Page added on May 25, 2007
“The bottom line is that we are growing population, both in the U.S. and the world, our demand for a limited resource is increasing beyond our supply, and price is going up,” said Yiorgo Aretos, founder of TheTMPGroup.
U.S. demand for gas is at its highest level in history, oil companies are having difficulty keeping up with supply to meet that demand and new drivers are hitting the roads and staying on them longer — so “demand is growing incrementally,” he said.
Given all that, he calls for the possibility of $5-per-gallon gasoline by the end of the year — arguably a doomsday scenario.
“It’s possible for prices to hit the $5 range, because there is not going to be any great change in what is currently happening right now, yet supply will continue to diminish and demand will continue to rise,” said Aretos.
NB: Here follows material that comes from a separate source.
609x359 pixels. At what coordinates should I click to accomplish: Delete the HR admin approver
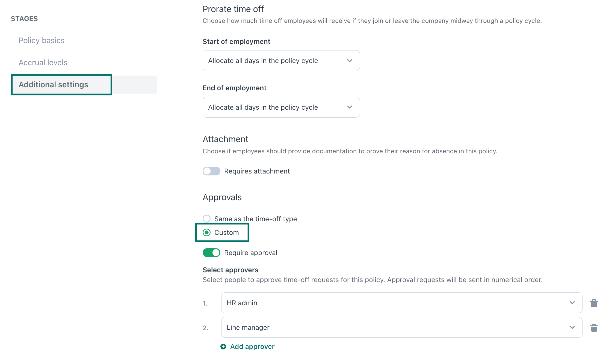594,303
Added to that, longer-term down the road, crude supplies will tighten with violence in Nigeria an ongoing problem, and supplies from Iraq, Iran, Venezuela and Mexico are questionable, said Kevin Kerr, editor of Global Resources Trader, a newsletter of MarketWatch, the publisher of this report.
He doesn’t expect the nation’s driving habits to change until gasoline is around $8 a gallon. That’s the level he expects people to be forced to consider options and lifestyle changes.
“It’s coming. It’s just a matter of how soon,” Kerr said.